Drop empty message with character NULL \x00

quangnguyen · March 20, 2020, 12:51am

Hello Community,

i'm getting following log message what makes no sense to forward it in to output. The message contains only null character inside two qoutes "\x00". How could i drop it with logstash filter?

[2020-03-20T01:08:47,788][ERROR][logstash.inputs.gelf     ][main] JSON parse failure. Falling back to plain-text {:error=>#<L
ogStash::Json::ParserError: Illegal character ((CTRL-CHAR, code 0)): only regular white space (\r, \n, \t) is allowed between tokens at [Source: (byte[])" "; line: 1, column: 2]>, :data=>"\"\\x00\""}
{
        "message" => "\"\\x00\"",
       "@version" => "1",
     "@timestamp" => 2020-03-20T00:08:47.787Z,
    "source_host" => "192.168.99.104",
           "tags" => [
        [0] "_jsonparsefailure"
    ]
}
{
        "message" => "\"\\x00\"",
       "@version" => "1",
     "@timestamp" => 2020-03-20T00:08:47.788Z,
    "source_host" => "192.168.99.104",
           "tags" => [
        [0] "_jsonparsefailure"
    ]
}

I already did following filter but it does not drop the message.

    if [message] =~ /^\"[\s]\"$|^\"\"$|^\"\\x00\"$/ {
       drop { }
    }

calanon · March 20, 2020, 5:28pm

You could isolate the field then use mutate to filter it out.

  mutate { remove_field => [ "field1", "field2", "field3", ... "fieldN" ] }
}

Badger · March 22, 2020, 6:37pm

If the contents of your string were double quotes followed by NUL followed by double quotes then I would expect rubydebug to show it as

   "message" => "\"\u0000\""

That said, I can get the json codec to fail to parse with

#<LogStash::Json::ParserError: Illegal unquoted character ((CTRL-CHAR, code 0)): has to be escaped using backslash to be included in string value
 at [Source: (String)""""; line: 1, column: 3]>, :data=>"\"\u0000\""}

or, if the escape is added,

>#<LogStash::Json::ParserError: Unrecognized character escape (CTRL-CHAR, code 0)
 at [Source: (String)""\""; line: 1, column: 4]>, :data=>"\"\\\u0000\""}

Does it help you to do this?

if "_jsonparsefailure" in [tags] { drop {} }

quangnguyen · March 22, 2020, 9:54pm

@Badger It's not the solution for me. In case of _jsonparsefailure, it's ok for me with the fallback to plaintext but i just do want to drop the whole of event if its message contains only "blank" string "\"\\x00\""

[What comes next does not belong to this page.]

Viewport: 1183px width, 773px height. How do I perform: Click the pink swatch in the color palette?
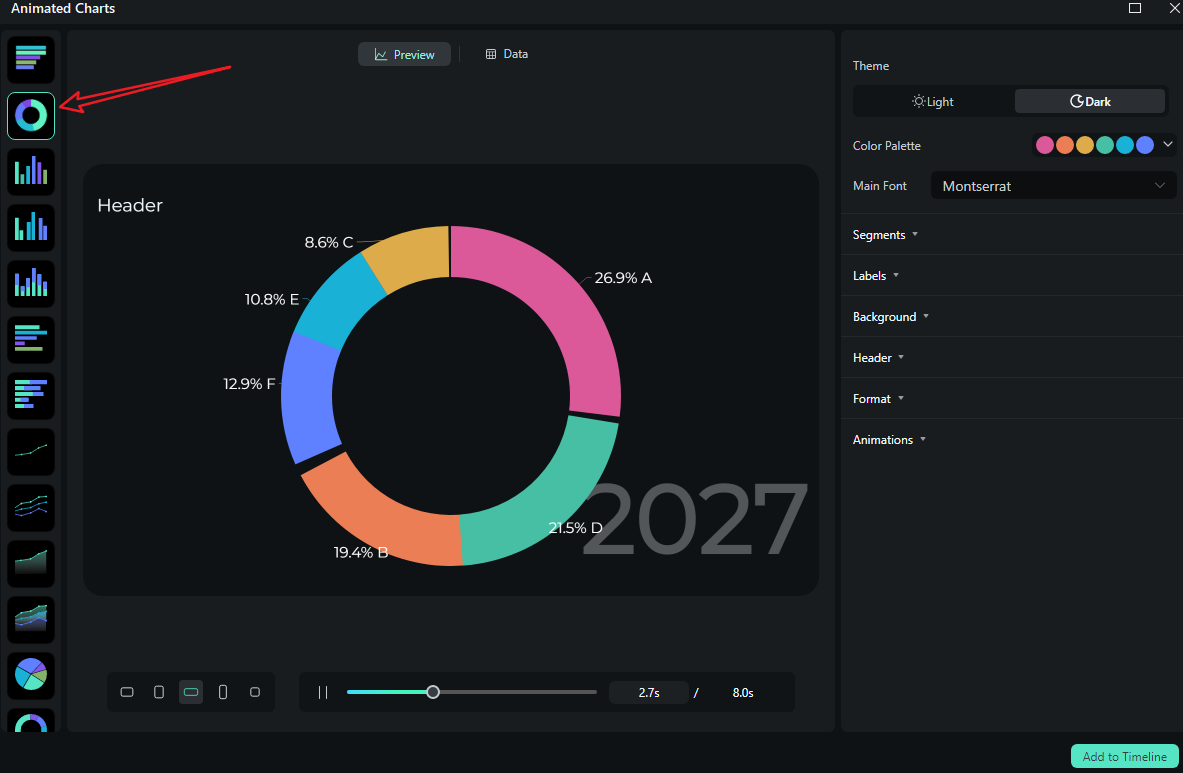point(1044,144)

The following document should not appear in Elasticsearch at end of the day because it does not have added value for me.

{
  "_index": "logstash-2020.03.19-000001",
  "_type": "_doc",
  "_id": "5QQzBHEBr0m51kUUnDVl",
  "_version": 1,
  "_score": null,
  "_source": {
    "@timestamp": "2020-03-22T21:43:43.332Z",
    "message": "\"\\x00\"",
    "@version": "1",
    "source_host": "192.168.99.104",
    "tags": [
      "_jsonparsefailure"
    ]
  },
  "fields": {
    "@timestamp": [
      "2020-03-22T21:43:43.332Z"
    ]
  },
  "sort": [
    1584913423332
  ]
}

system · April 19, 2020, 9:54pm

This topic was automatically closed 28 days after the last reply. New replies are no longer allowed.